> **REQUIRED WORK**:
A - From the LIBOR publication text below, list every London public holiday on which no LIBOR is published.
B - Copy word for word the stretch of the LIBOR publication text from "London Public Holidays" through "Overnight tenor only)".

─── TEXT PASSAGE ───

Oversight Committee Meeting Public Minutes

Publication Days

ICE LIBOR is published on each London business day for all currencies and tenors, except as described below.

There is no LIBOR publication in any currency or tenor if the date is a public holiday in London.

Where a valid publication day is a public holiday in the major financial centre of a currency, there is no publication in the Overnight tenor only, for that currency. All other tenors are published as normal. This rule concerns only the Euro and US Dollar, since Yen and Swiss Franc do not have an Overnight tenor.

The following tables set out the relevant holidays for the different currencies and tenors. Specific dates for each year are available on the Holiday Calendars page. The Holiday Calendars also list the designated Value Dates, by currency and tenor, for each benchmark date.

London Public Holidays

Applies to all LIBOR currencies and tenors;

  • New Year's Day
  • Good Friday
  • Easter Monday
  • Early May Bank Holiday
  • Spring Bank Holiday
  • Summer Bank Holiday
  • Christmas Day
  • Boxing Day

Euro Public Holidays (Affects Euro Overnight tenor only)

─── GIVEN RECORDS ───

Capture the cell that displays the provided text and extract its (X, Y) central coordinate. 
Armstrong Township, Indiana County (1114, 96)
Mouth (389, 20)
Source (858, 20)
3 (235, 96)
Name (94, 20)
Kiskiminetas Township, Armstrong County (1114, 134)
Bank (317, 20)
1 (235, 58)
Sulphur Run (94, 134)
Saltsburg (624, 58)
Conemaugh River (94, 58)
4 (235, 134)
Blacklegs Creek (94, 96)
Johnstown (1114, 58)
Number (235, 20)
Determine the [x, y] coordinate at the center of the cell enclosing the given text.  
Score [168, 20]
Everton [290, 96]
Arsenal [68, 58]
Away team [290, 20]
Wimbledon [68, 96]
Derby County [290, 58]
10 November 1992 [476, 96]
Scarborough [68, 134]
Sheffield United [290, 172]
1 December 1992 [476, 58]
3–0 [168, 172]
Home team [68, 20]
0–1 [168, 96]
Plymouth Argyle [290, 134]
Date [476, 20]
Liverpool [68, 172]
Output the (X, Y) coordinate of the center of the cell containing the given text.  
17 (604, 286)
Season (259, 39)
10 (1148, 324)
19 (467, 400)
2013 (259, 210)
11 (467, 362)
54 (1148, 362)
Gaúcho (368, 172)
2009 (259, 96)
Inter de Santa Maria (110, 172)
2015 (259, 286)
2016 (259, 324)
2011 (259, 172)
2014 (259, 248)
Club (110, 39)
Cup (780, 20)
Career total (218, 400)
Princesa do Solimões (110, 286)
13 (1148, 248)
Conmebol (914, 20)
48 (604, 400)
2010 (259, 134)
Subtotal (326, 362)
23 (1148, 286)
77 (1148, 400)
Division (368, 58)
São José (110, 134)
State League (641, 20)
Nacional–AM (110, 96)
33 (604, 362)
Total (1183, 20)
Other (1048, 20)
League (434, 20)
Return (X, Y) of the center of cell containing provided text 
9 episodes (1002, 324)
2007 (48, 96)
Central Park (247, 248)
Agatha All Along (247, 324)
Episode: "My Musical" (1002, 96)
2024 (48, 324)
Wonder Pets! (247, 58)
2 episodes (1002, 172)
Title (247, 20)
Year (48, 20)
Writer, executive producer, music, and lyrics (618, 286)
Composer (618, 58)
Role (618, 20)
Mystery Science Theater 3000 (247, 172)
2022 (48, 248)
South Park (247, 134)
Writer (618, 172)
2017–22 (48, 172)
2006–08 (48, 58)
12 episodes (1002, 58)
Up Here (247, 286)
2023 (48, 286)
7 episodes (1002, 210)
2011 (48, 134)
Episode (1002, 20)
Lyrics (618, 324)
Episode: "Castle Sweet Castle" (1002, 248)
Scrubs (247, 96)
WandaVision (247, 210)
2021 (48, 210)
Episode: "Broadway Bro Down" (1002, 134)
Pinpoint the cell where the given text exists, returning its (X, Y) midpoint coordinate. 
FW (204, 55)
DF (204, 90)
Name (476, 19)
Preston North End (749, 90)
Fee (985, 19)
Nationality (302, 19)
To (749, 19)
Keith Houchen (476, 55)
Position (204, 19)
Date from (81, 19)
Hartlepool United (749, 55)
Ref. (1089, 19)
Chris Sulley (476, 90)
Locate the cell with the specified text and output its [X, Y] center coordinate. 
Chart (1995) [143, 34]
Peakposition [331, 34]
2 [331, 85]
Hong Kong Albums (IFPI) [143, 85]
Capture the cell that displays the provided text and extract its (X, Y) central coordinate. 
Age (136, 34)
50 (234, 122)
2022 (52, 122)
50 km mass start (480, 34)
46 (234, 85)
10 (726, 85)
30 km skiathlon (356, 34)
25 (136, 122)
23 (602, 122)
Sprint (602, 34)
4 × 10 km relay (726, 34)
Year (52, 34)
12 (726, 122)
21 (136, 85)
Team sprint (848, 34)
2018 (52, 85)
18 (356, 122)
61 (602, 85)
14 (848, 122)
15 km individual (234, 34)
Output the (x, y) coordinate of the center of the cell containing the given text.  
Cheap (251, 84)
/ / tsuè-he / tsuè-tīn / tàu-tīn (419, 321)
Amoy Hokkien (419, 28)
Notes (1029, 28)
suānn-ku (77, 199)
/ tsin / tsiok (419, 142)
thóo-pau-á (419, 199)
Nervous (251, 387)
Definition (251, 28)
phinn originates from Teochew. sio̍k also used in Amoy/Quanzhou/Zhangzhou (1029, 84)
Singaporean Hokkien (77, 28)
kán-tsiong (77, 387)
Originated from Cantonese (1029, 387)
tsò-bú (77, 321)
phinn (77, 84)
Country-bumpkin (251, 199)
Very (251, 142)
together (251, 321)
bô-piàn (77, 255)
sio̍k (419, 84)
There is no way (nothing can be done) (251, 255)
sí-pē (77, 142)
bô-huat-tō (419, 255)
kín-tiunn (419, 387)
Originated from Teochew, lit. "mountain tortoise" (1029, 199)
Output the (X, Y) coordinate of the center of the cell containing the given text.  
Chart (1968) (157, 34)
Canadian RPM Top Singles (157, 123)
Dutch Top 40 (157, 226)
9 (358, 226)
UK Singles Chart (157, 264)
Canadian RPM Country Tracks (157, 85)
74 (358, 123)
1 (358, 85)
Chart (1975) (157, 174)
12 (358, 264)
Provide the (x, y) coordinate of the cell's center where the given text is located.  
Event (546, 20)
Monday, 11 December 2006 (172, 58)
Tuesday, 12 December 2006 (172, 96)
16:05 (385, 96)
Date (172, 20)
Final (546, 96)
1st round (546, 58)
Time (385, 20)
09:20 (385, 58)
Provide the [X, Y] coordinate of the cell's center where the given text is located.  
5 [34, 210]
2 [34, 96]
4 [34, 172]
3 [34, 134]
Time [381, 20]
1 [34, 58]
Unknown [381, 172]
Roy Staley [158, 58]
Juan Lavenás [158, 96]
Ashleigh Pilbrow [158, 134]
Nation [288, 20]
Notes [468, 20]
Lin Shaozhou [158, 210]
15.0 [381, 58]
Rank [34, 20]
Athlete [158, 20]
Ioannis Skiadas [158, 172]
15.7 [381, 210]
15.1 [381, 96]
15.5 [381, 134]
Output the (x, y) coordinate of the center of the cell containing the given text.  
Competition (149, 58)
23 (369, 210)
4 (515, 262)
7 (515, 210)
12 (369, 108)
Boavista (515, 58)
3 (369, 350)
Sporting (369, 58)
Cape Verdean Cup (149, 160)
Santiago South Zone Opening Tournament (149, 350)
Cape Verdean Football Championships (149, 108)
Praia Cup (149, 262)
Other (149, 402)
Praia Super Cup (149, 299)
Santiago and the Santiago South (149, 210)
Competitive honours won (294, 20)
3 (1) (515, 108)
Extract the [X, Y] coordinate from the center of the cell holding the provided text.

───

> **RESPONSES TO THE TASKS**:
A -
New Year's Day
Good Friday
Easter Monday
Early May Bank Holiday
Spring Bank Holiday
Summer Bank Holiday
Christmas Day
Boxing Day

B -
London Public Holidays

Applies to all LIBOR currencies and tenors;

  • New Year's Day
  • Good Friday
  • Easter Monday
  • Early May Bank Holiday
  • Spring Bank Holiday
  • Summer Bank Holiday
  • Christmas Day
  • Boxing Day

Euro Public Holidays (Affects Euro Overnight tenor only)